If I was stuck here, I was betting Alexis was, too.
Yeah, getting stuck here was starting to look better and better, the more I thought about it.
Rian
I hauled ass down to breakfast, hoping to find the woman on my mind down there dining, but when I entered the restaurant, it was virtually empty. Evidently, the airline strike hadn’t brought any new hotel-stayers into the place, and that was just fine with me. I liked the quiet.
I liked that it meant I had a better chance of running into Alexis Taylor without other people around.

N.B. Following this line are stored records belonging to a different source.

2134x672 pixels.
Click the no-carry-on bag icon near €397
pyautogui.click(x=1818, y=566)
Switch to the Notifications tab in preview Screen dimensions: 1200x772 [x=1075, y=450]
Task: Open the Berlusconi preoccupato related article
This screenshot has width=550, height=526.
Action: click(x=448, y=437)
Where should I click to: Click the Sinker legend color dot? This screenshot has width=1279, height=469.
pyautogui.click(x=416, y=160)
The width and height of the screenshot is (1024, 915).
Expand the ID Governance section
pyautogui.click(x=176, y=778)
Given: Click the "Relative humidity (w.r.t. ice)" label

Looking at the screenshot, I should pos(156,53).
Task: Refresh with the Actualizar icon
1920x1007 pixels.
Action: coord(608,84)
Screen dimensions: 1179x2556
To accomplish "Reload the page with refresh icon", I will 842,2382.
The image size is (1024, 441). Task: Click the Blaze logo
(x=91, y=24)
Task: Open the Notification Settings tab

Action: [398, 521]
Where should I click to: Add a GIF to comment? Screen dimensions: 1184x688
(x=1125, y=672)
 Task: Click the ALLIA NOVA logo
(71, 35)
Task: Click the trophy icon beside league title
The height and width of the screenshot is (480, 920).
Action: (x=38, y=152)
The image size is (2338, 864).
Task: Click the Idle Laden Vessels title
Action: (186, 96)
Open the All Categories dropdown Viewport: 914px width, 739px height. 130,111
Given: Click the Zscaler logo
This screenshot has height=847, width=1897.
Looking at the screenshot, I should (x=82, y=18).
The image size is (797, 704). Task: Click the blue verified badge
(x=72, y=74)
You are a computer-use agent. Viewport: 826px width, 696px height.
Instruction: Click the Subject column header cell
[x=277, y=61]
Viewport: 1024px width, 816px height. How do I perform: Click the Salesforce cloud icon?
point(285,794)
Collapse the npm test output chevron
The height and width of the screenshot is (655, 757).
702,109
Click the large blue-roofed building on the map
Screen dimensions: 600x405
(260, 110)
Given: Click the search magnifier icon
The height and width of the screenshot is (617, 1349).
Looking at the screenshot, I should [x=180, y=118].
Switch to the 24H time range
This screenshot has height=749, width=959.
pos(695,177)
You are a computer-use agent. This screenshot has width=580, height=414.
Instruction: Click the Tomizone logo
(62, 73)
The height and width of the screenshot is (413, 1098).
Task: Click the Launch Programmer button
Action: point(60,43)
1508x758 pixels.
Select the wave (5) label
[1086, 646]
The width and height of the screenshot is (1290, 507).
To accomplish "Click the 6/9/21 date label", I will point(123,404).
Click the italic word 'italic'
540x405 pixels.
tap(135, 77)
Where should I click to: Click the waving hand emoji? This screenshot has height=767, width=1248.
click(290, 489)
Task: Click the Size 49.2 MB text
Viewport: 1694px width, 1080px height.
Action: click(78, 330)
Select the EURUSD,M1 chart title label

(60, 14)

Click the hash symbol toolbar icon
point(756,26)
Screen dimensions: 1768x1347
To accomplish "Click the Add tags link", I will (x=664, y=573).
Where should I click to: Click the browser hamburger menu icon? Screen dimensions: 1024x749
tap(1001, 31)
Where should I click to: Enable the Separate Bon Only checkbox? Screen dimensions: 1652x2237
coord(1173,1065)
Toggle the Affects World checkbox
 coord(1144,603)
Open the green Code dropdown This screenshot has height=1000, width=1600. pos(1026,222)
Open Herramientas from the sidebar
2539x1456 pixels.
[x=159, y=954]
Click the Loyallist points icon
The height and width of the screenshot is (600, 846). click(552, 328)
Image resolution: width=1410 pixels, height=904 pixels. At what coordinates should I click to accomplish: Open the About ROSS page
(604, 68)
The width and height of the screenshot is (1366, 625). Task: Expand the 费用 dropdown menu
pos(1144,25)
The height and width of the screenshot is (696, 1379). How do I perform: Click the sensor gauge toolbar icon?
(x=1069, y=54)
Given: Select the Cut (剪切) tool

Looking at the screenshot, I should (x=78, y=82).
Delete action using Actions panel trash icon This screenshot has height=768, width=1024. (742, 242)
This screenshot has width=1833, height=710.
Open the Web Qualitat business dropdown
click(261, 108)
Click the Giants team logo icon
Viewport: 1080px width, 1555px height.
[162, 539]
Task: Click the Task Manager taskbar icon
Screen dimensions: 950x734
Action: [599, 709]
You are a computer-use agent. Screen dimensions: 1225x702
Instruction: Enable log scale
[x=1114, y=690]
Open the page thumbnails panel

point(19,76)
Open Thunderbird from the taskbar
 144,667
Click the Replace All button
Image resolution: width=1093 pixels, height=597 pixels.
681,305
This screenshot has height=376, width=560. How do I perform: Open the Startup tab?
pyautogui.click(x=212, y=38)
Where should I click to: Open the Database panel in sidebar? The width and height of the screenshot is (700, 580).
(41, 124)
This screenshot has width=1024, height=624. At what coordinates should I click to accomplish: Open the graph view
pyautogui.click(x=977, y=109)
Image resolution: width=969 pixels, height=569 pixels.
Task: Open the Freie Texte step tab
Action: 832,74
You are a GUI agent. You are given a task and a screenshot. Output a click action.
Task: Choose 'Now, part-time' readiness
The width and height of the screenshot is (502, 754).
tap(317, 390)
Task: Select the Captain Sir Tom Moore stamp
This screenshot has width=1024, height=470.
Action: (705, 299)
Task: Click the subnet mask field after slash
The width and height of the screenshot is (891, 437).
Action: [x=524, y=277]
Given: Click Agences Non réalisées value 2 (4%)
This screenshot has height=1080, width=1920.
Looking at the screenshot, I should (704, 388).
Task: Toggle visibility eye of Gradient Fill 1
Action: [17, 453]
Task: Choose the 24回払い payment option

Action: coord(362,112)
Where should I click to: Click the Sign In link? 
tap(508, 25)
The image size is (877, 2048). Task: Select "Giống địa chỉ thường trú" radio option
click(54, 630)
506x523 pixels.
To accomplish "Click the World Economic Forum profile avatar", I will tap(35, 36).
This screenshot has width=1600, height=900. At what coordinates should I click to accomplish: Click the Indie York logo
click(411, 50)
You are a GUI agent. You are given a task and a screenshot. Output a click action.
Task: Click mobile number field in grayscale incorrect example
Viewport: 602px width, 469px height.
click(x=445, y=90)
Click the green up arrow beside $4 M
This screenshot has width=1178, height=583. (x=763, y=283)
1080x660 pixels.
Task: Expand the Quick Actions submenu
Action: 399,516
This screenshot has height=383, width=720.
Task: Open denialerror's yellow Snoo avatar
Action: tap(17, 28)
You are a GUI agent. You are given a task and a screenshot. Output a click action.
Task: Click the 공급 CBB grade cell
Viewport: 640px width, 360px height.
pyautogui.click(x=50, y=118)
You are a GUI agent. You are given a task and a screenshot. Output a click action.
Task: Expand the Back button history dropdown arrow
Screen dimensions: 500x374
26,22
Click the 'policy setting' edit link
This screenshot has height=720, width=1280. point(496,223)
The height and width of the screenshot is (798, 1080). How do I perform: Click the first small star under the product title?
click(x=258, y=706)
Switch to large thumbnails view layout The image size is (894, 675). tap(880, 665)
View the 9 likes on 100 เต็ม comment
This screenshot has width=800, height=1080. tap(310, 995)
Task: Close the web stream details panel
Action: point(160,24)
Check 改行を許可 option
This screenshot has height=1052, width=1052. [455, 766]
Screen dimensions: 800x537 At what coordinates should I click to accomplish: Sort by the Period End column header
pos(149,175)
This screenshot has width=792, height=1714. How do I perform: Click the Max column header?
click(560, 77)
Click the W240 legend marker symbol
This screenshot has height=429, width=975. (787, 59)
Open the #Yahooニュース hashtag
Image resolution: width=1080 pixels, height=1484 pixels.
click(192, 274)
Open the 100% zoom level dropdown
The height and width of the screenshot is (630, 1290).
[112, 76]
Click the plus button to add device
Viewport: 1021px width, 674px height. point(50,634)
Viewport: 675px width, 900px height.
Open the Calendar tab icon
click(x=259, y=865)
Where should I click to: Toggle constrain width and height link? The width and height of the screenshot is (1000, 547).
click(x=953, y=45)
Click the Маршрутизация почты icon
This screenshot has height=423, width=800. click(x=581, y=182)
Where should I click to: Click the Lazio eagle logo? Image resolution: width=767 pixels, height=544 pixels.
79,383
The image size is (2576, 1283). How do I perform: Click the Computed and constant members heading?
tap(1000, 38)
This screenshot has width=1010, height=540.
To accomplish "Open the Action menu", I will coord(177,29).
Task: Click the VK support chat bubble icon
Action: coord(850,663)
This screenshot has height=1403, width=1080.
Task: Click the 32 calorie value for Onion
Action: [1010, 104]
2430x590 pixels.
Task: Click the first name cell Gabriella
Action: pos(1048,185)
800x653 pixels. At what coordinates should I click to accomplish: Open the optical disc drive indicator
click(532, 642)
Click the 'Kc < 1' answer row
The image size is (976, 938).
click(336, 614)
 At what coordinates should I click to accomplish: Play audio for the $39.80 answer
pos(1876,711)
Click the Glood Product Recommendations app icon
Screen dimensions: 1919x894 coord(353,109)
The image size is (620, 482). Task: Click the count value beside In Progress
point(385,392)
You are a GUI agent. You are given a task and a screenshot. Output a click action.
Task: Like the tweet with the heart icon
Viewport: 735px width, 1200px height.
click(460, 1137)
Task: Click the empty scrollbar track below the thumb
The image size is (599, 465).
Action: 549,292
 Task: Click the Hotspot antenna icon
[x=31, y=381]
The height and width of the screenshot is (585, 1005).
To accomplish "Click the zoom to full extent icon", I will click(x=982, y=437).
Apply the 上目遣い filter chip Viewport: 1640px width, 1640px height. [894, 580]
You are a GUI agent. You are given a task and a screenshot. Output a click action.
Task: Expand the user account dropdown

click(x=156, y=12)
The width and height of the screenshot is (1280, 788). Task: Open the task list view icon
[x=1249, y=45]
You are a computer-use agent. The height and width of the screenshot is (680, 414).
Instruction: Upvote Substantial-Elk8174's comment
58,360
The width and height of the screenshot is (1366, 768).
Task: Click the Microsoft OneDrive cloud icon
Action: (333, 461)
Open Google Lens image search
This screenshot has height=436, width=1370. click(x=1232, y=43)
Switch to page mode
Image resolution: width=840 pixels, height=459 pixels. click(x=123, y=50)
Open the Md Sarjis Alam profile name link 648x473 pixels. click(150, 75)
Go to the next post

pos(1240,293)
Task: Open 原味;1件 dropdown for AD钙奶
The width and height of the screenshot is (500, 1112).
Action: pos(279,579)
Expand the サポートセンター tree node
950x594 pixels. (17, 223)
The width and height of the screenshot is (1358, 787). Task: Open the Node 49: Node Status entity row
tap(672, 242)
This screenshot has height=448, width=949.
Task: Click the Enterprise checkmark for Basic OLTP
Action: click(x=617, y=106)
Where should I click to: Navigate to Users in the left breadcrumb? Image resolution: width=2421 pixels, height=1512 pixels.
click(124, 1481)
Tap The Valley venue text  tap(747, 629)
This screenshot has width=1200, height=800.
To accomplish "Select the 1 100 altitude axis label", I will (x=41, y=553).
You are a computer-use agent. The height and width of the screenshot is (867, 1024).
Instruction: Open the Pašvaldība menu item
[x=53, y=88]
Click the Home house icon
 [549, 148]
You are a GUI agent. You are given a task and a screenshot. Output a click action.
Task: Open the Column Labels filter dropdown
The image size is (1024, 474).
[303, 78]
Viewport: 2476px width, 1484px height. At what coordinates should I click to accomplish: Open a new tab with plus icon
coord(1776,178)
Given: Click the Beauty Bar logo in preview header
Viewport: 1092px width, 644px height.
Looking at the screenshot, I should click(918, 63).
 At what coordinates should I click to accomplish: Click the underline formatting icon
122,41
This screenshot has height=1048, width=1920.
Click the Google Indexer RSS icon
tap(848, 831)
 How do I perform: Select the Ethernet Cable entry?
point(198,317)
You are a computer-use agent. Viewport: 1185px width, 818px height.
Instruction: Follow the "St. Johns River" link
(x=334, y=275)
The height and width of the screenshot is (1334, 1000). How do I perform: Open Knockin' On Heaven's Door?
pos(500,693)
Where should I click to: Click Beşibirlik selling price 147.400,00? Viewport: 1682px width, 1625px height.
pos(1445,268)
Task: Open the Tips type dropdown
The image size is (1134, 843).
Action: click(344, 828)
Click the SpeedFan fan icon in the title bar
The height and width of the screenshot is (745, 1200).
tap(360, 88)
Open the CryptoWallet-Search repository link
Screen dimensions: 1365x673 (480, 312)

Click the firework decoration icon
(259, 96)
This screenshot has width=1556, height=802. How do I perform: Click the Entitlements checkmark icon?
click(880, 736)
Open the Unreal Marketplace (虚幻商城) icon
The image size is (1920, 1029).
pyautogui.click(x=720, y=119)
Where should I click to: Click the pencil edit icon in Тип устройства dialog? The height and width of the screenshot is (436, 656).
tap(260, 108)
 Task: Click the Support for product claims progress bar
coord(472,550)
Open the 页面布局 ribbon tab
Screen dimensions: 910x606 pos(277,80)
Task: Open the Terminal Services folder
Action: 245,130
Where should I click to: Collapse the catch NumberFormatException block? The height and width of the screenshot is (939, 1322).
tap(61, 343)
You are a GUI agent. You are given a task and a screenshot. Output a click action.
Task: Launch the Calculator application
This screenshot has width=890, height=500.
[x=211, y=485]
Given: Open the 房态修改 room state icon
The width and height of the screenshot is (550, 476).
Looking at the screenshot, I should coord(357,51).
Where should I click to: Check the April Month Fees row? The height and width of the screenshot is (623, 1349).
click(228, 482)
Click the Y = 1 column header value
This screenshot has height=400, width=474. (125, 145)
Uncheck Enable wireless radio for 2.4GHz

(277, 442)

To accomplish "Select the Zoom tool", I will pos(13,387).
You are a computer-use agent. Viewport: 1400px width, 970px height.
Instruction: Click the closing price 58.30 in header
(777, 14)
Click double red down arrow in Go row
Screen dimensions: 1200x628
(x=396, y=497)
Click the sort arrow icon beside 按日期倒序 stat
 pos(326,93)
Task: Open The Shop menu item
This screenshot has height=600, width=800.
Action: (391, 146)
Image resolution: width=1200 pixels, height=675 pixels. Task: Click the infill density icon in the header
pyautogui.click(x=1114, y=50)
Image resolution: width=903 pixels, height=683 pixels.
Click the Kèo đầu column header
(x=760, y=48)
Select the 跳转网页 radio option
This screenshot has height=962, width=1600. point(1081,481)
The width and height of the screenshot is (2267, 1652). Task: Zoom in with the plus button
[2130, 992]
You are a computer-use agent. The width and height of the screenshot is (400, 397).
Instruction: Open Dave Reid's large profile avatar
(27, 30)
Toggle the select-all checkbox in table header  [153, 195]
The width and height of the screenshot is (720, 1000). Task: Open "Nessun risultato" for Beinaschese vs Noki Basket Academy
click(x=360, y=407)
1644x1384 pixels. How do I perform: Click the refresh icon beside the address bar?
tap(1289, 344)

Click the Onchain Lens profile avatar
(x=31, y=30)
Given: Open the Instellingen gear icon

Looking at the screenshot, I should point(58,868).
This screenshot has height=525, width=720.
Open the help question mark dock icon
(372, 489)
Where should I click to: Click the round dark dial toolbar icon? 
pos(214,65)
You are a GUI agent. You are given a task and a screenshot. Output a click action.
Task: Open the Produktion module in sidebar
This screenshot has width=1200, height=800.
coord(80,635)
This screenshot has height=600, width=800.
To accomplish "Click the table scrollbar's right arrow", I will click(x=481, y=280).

The sudden feeling of my pulse in my jeans told me that my brain wasn’t the only one who liked it, either. I let my mind run back to where we’d been last night, crouched down in the hallway like two teenagers who’d been hiding from our parents, and the sparks I’d felt when my hand came down over her mouth. The sparks that had been shooting from her eyes that told me that she was feeling the same exact thing. The sparks that had flown between us as we sat there, our eyes saying everything that our mouths hadn’t figured out yet, my hand pressing up against those full lips, her tongue mere inches from my palm…
A groan almost escaped my lips before I could stop it, and I pressed my lips together, forcing myself to breathe again. A quick review of my body told me that my heart was racing—thanks a lot, imagination—and my breath was coming quick.
“Sir, do you need a seat?” a voice suddenly asked from directly to my right.
I jerked and turned in that direction, forcing my thoughts into something that resembled the real world.
“Y-yes,” I stuttered, thankful that my voice came out somewhat normal, with how dry my mouth had become.
The hostess flicked her eyes over my shoulder and then back to my face. “Just one?”